Friday, January 22, 2010

Panic's a hoot!

Okay, so I’m claustrophobic....who knew?....I think the last time I had a panic attack anywhere close to the little hissy fit I threw in the MRI machine was ‘way back when I turned 30 years old.....I had always claimed that I didn’t expect to live past 30 ‘n I spent that p’ticklar birthday in the hospital....I did a lot of that back then...
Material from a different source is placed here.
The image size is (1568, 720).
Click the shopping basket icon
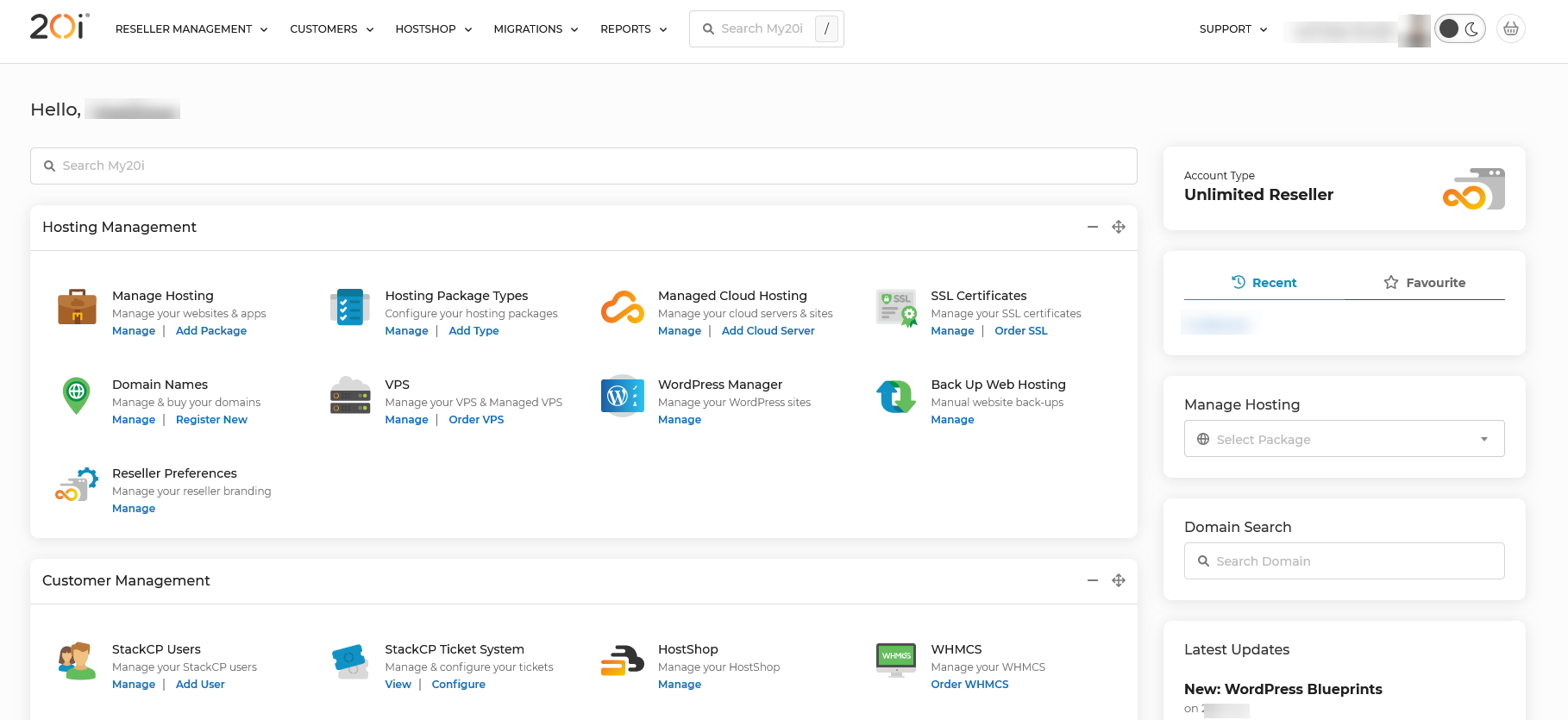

time in the hospital, I mean....what I suffered from was a misdiagnosed case of Valley Fever that kicked the crap out’a me...anyways, I was in hospital on my thirtieth birthday ‘n became convinced that I was gonna die.....it was the middle of the night ‘n I was having chest pains ‘n I just knew I was a dead man....I called the nite nurse ‘n explained that I was having a heart attack ‘n death was imminent ‘n she replied that she was a little on the busy side ‘n didn’t really have time to bother with my imaginary illness....I lay there in the dark with my heart going about sixty miles an hour (which was pretty fast in my ‘way back when time) ‘n waited to die....’n waited...’n waited ‘n am still waiting.....’ny rate, the panic ceased somewhere in the darkness ‘n never returned.....until I found m’self in that blasted MRI machine with the Hannibal Lechtor mas ‘n the klaxons screaming in my ears....’n I didn’t just hit the panic button....I threw my whole body at it....I’m reminded of that Dylan Thomas line that says, “Do not go gentle into that long night, but rage at the closing of the light.” Well, I raged ‘n then some....I screamed, I cursed, I kicked ‘n generally came unglued until the man let me out....’n then I refused to go back in.....they offered me drugs but I refused....I told them that there wasn’t enough valium in the world to get me back in that tube.....ah well, I s’poze if a body lives long enuff, he’ll find his own personal Waterloo....maybe more than one.....which brings me to why I’m sitting here at the ‘puter at four in the AM when I should be sleeping like a log....I was all wrapped up in my pillows (three of ‘em even tho’ Millyrose laughs at me) with the blankets over my head when I woke suddenly with the certainty that I was back in the MRI ‘n came up out’a bed fighting the blankets ‘n pillows, kicking the dogs ‘n trying to breathe....evidently panic caused me to stop breathing.....may be a form of sleep apnea, I dunno...but my pulse was doing that racehorse thing...I had that cold little knot in the pit of my stomach ‘n what I wanted more’n anything was a cozy barroom, a friendly bartender ‘n a glass of Jamison’s....oh yeah, ‘n maybe a cigarette.....I’ll tell’ya, panic’s a hoot!